***** SOURCE RECORDS *****

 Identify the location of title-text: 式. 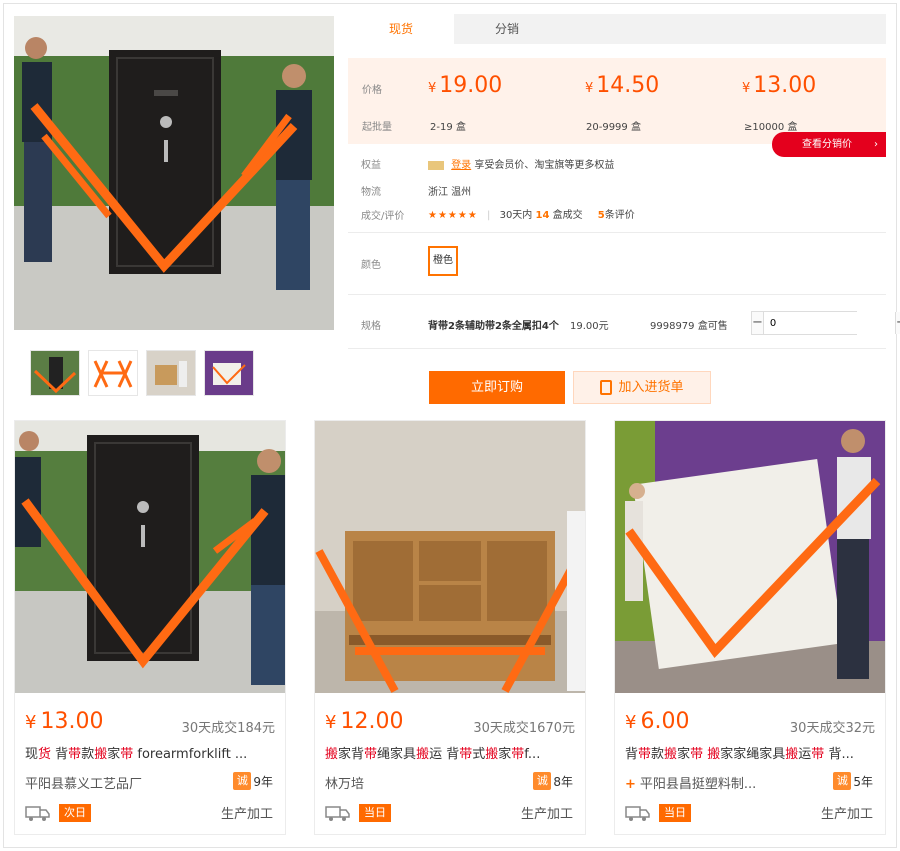
(479, 754).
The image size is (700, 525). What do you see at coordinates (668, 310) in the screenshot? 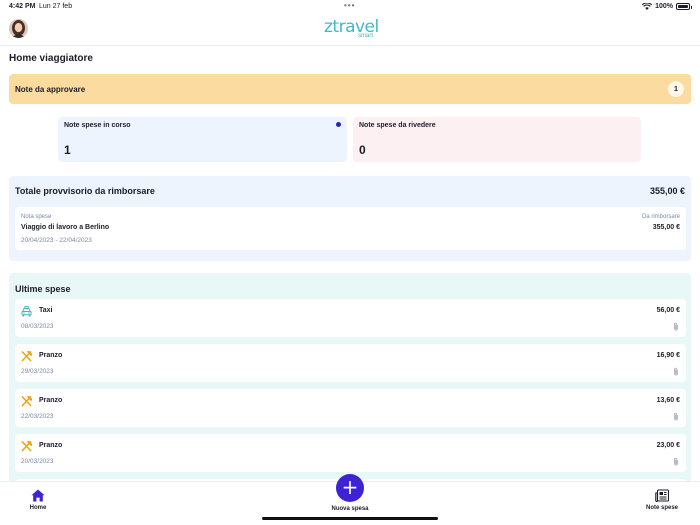
I see `expense-amount: 56,00 €` at bounding box center [668, 310].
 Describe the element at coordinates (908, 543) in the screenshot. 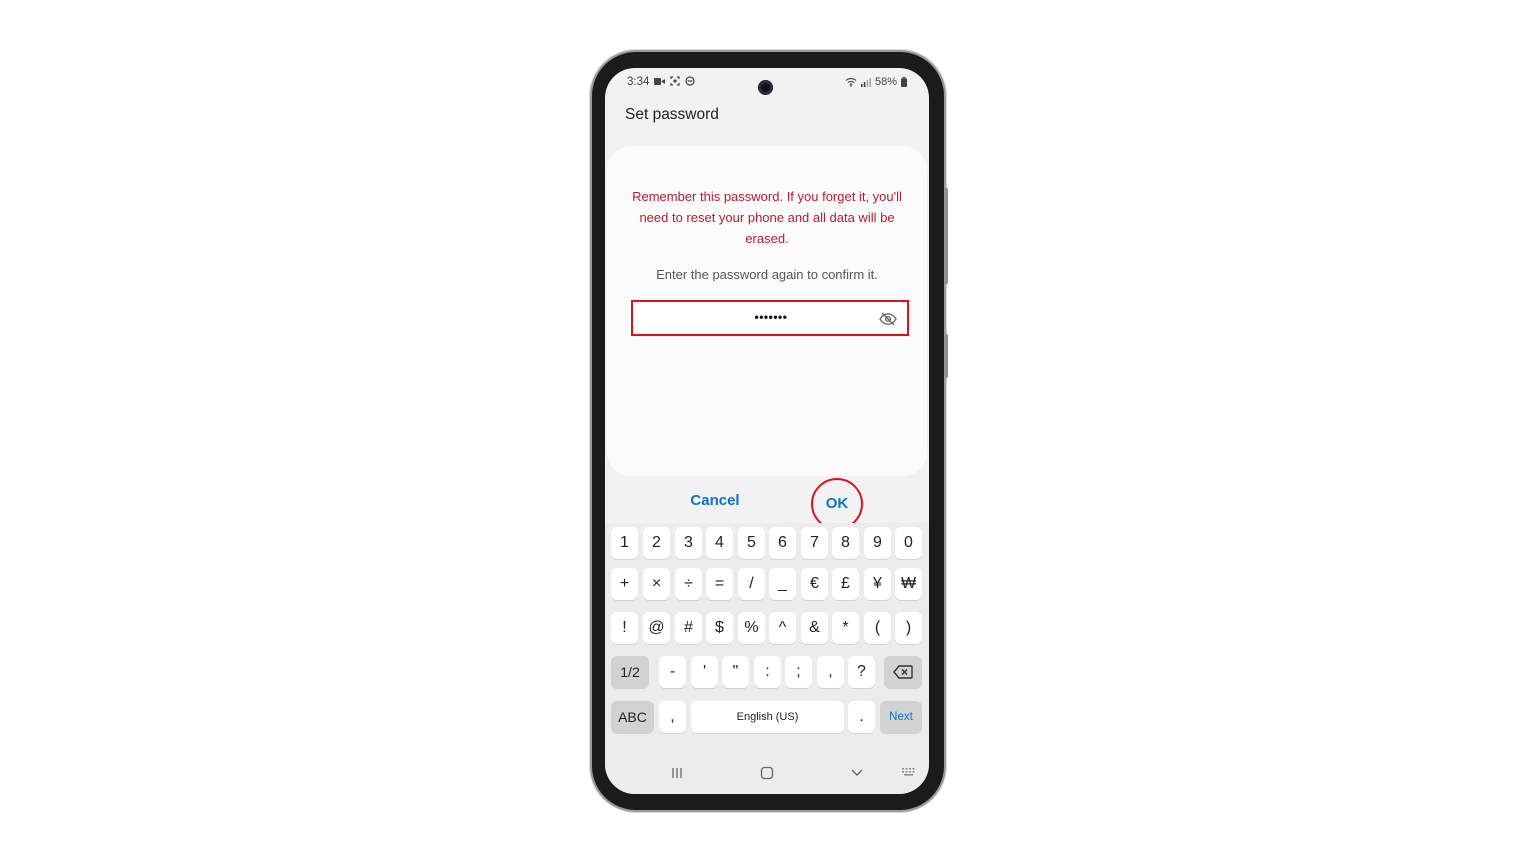

I see `key-0: 0` at that location.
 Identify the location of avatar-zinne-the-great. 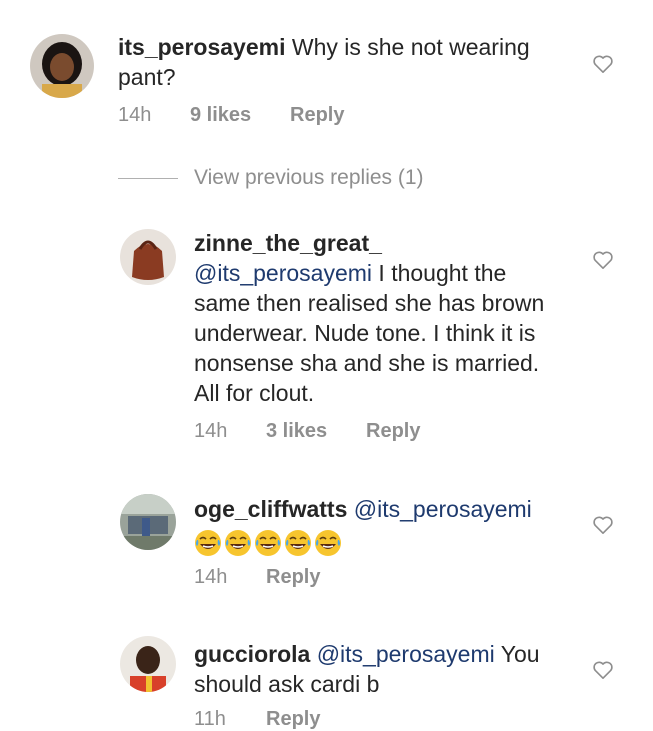
(148, 257).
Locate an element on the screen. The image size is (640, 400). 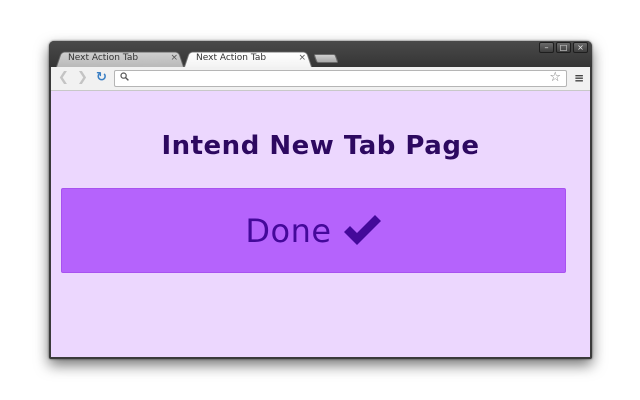
search-icon is located at coordinates (124, 78).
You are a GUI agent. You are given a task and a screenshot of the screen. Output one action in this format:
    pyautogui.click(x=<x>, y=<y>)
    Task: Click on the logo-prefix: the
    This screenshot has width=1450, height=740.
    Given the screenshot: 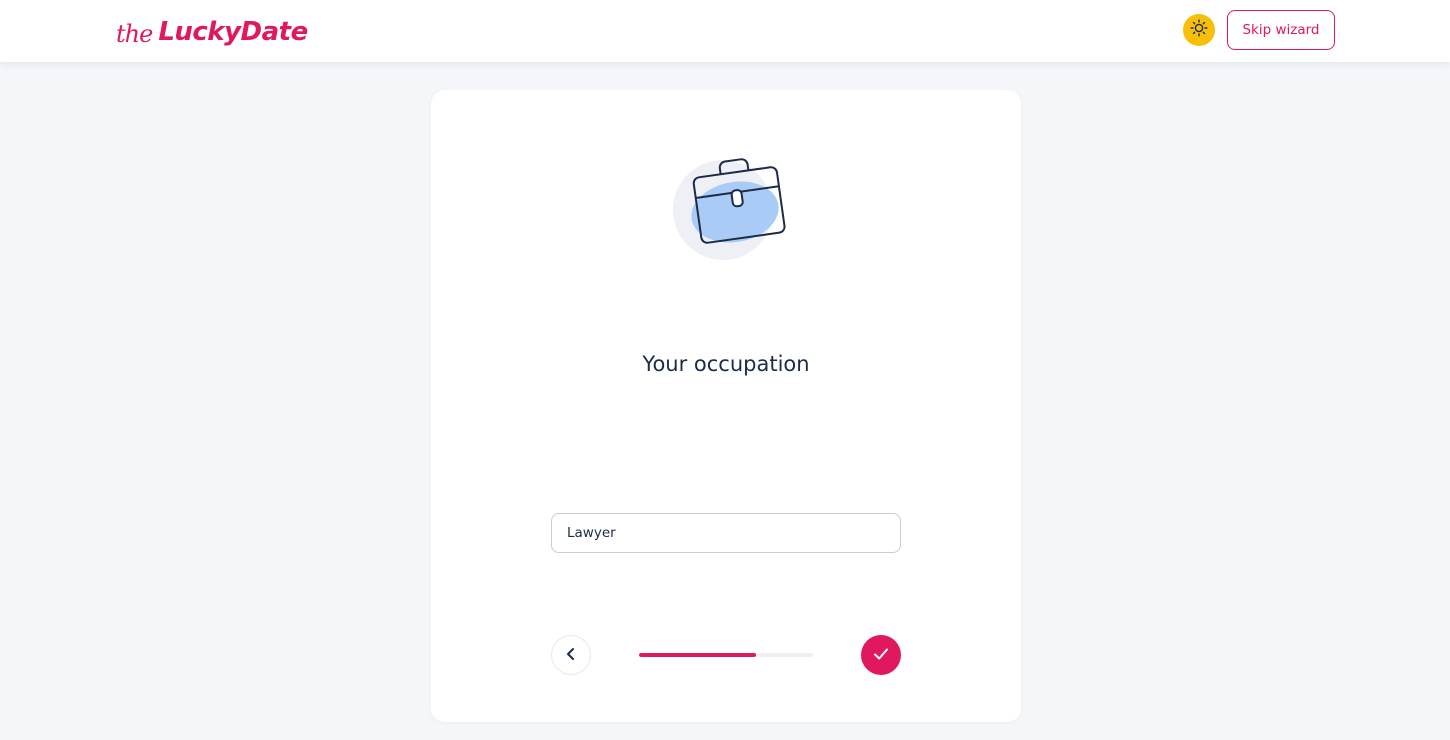 What is the action you would take?
    pyautogui.click(x=134, y=34)
    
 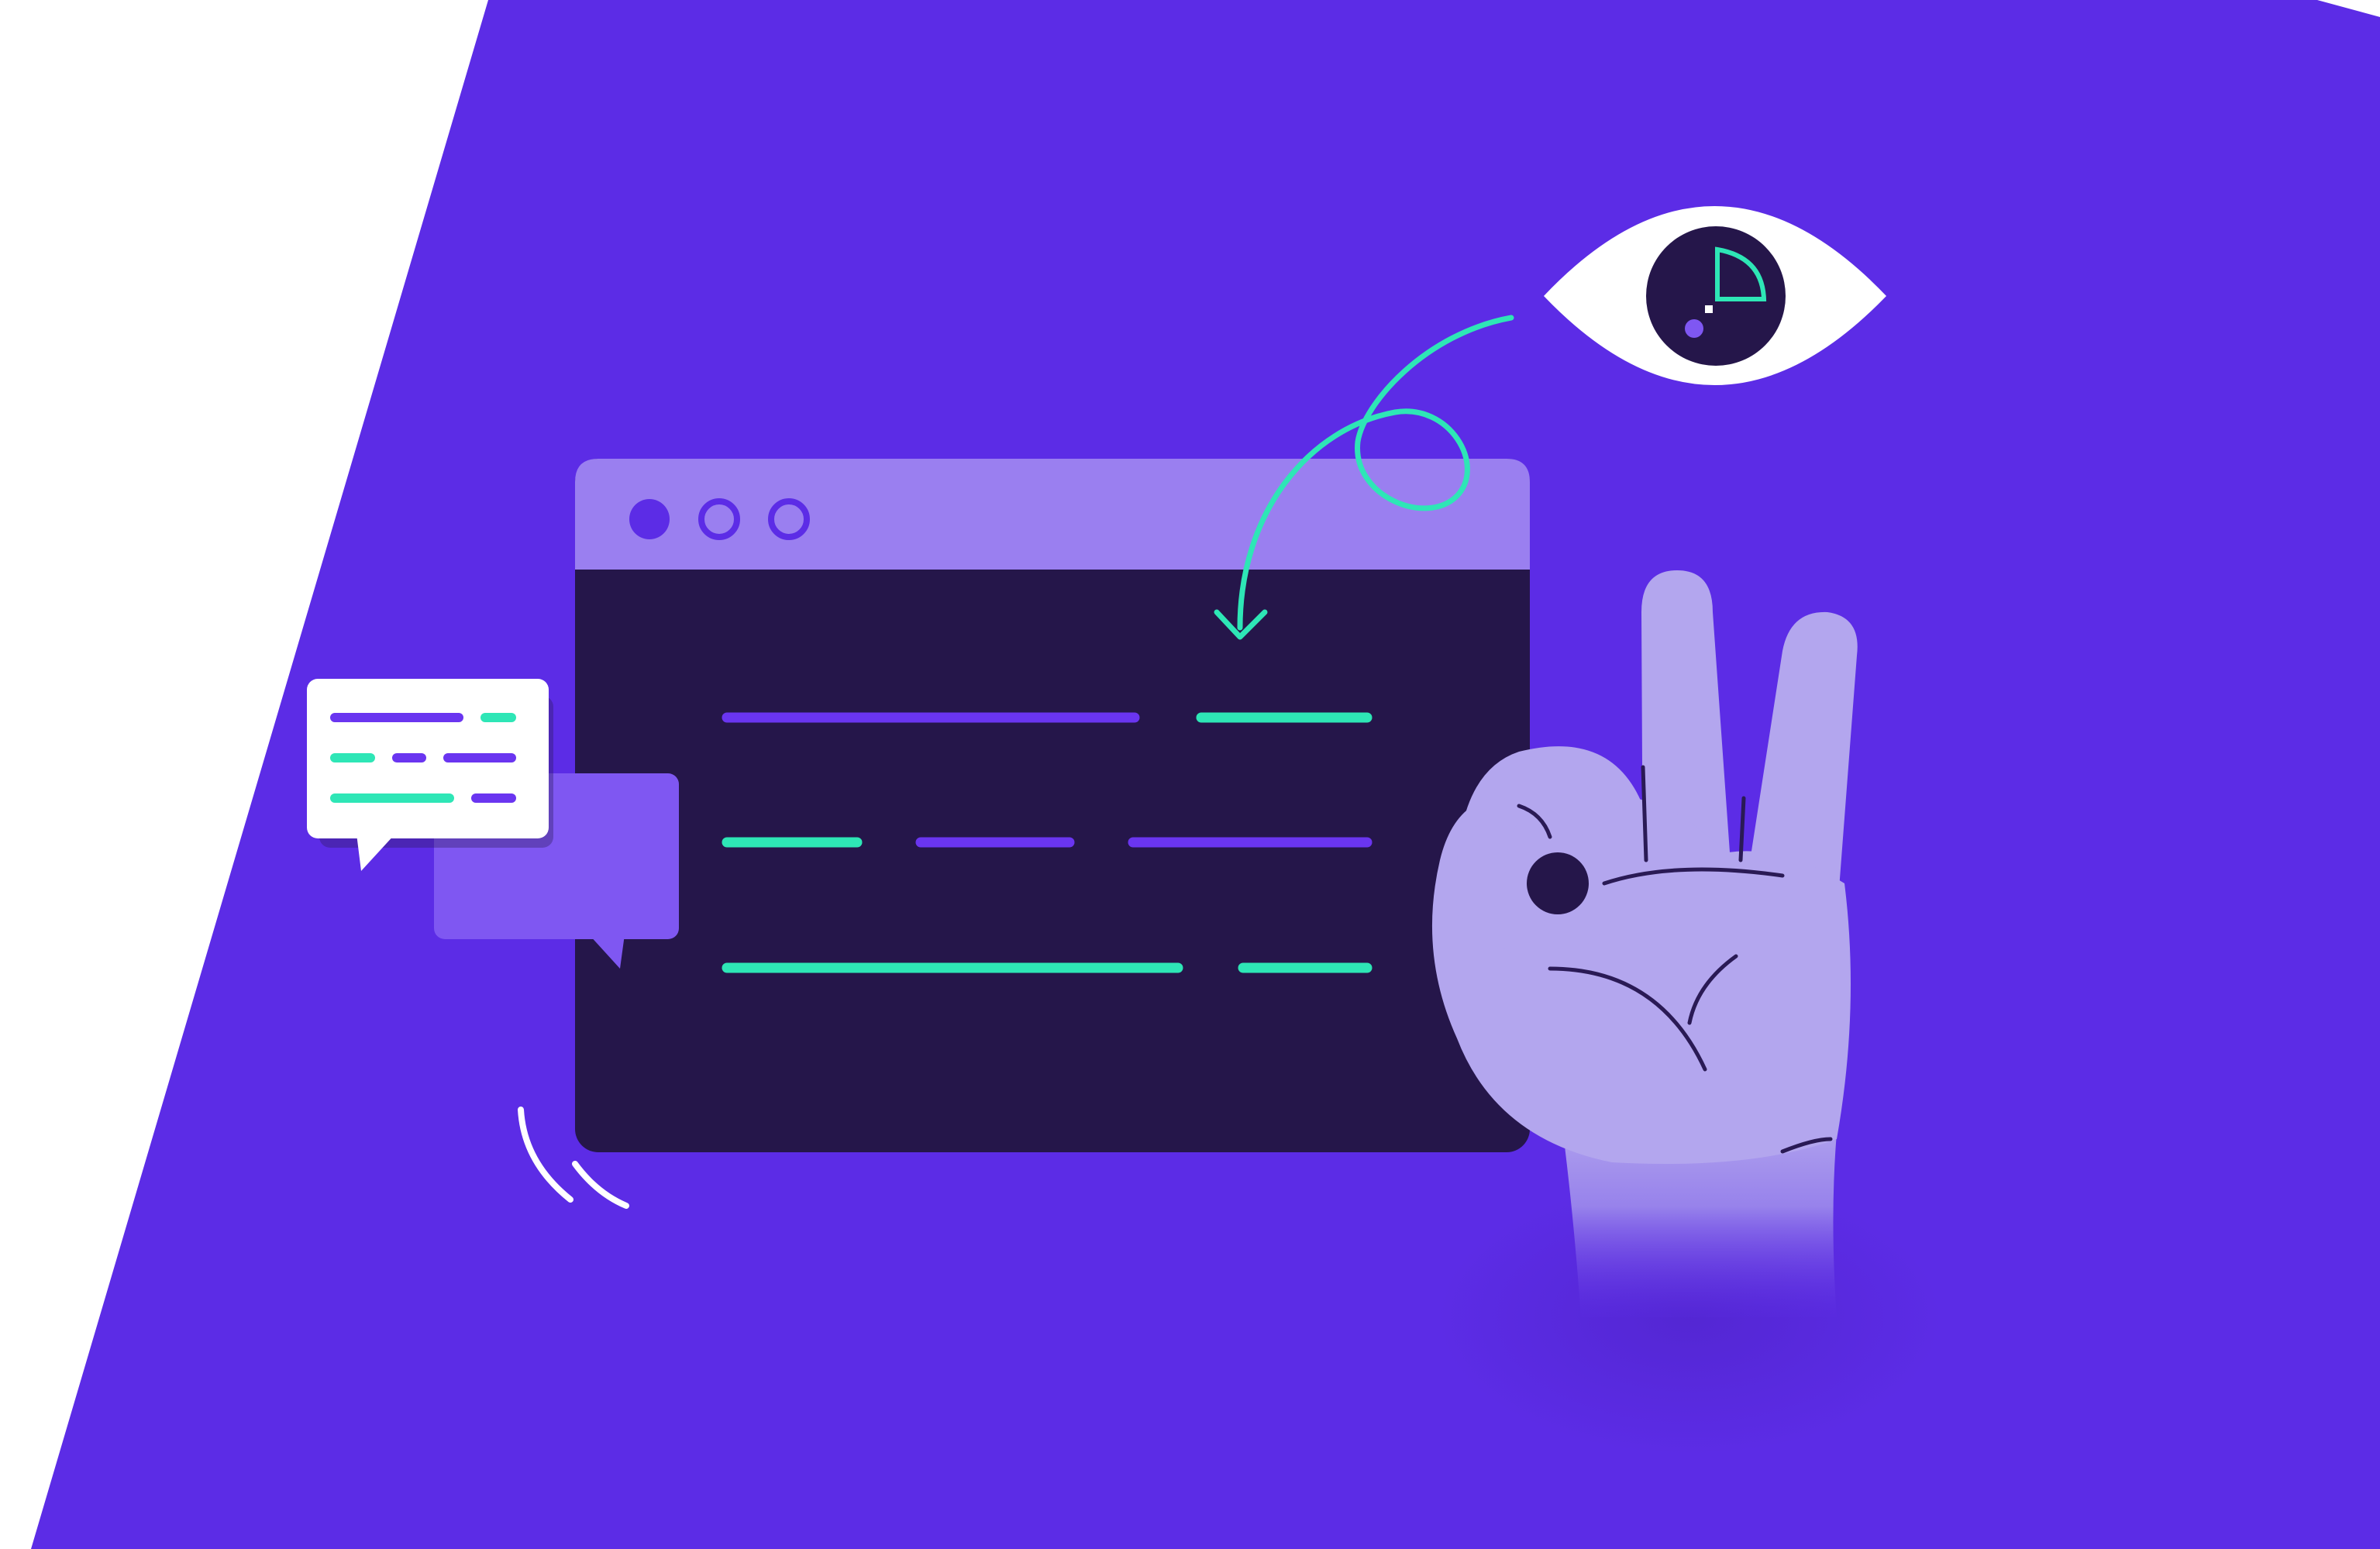 I want to click on chat-bubble-icon, so click(x=430, y=775).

*****

→ **TASK DETAILS**
Return the material unchanged from its first line through the line that contains "(148, 257).", including both of those lines, and leave the pictures out.

→ **EXERCISE SOLUTION**
 Identify the location of title-text: 式. 
(479, 754).
The image size is (700, 525). What do you see at coordinates (668, 310) in the screenshot? 
I see `expense-amount: 56,00 €` at bounding box center [668, 310].
 Describe the element at coordinates (908, 543) in the screenshot. 

I see `key-0: 0` at that location.
 Identify the location of avatar-zinne-the-great. 
(148, 257).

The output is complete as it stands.